We consider layerwise function-space learning rates, which measure the magnitude of the change in a neural network's output function in response to an update to a parameter tensor. This contrasts with traditional learning rates, which describe the magnitude of changes in parameter space. We develop efficient methods to measure and set function-space learning rates in arbitrary neural networks, requiring only minimal computational overhead through a few additional backward passes that can be performed at the start of, or periodically during, training. We demonstrate two key applications: (1) analysing the dynamics of standard neural network optimisers in function space, rather than parameter space, and (2) introducing FLeRM (Function-space Learning Rate Matching), a novel approach to hyperparameter transfer across model scales. FLeRM records function-space learning rates while training a small, cheap base model, then automatically adjusts parameter-space layerwise learning rates when training larger models to maintain consistent function-space updates. FLeRM gives hyperparameter transfer across model width, depth, initialisation scale, and LoRA rank in various architectures including MLPs with residual connections and transformers with different layer normalisation schemes.
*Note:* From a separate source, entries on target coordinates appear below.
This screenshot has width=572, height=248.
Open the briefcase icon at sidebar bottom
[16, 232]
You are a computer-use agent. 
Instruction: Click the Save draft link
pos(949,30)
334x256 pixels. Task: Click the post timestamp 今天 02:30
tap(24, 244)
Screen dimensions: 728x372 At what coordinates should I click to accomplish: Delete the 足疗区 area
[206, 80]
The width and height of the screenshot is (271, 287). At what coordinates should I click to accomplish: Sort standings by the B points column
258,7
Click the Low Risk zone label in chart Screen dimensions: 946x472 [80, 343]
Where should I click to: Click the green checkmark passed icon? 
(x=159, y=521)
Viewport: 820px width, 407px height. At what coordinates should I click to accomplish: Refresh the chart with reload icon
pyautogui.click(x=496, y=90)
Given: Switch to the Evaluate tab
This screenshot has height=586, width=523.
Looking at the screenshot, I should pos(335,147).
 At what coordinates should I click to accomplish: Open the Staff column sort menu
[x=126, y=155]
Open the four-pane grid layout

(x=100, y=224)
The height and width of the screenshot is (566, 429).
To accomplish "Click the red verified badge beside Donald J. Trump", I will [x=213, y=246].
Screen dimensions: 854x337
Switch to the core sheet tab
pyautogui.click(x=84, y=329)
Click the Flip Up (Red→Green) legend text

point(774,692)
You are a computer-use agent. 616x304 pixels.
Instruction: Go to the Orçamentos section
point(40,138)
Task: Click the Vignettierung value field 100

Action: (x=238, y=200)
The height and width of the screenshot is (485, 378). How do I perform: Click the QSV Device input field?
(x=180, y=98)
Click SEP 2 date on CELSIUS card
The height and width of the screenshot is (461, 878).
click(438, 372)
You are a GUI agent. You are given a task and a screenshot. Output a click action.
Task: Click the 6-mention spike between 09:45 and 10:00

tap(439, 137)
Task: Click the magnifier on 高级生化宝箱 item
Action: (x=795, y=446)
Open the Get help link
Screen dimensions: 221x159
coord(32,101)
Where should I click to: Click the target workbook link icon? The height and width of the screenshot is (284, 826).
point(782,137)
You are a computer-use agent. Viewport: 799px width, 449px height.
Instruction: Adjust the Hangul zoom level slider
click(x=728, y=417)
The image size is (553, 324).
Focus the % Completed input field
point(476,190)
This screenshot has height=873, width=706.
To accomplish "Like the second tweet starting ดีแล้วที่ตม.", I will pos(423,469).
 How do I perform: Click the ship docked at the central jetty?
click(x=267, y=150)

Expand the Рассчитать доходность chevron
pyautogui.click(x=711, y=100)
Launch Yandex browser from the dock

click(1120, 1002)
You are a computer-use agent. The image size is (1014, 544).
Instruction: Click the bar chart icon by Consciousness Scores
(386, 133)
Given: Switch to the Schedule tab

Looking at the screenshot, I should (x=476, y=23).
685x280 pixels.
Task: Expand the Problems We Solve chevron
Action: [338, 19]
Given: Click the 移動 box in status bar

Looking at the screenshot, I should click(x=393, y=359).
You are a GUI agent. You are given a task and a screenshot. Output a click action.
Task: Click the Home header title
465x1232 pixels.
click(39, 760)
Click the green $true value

We propose a way to estimate how changes to individual parts of an AI system affect its operation as a whole. This will help AI researchers better understand why current AI systems work well and how to improve them in the future. For example, in our paper we utilise our method to tune very large AI systems by tuning a small, cheap model and then copying the settings to the large model (which would be very computationally expensive to tune by itself). This is not usually possible, because the optimal settings change between small and large AI systems, but with our method, we can predict and therefore correct these changes.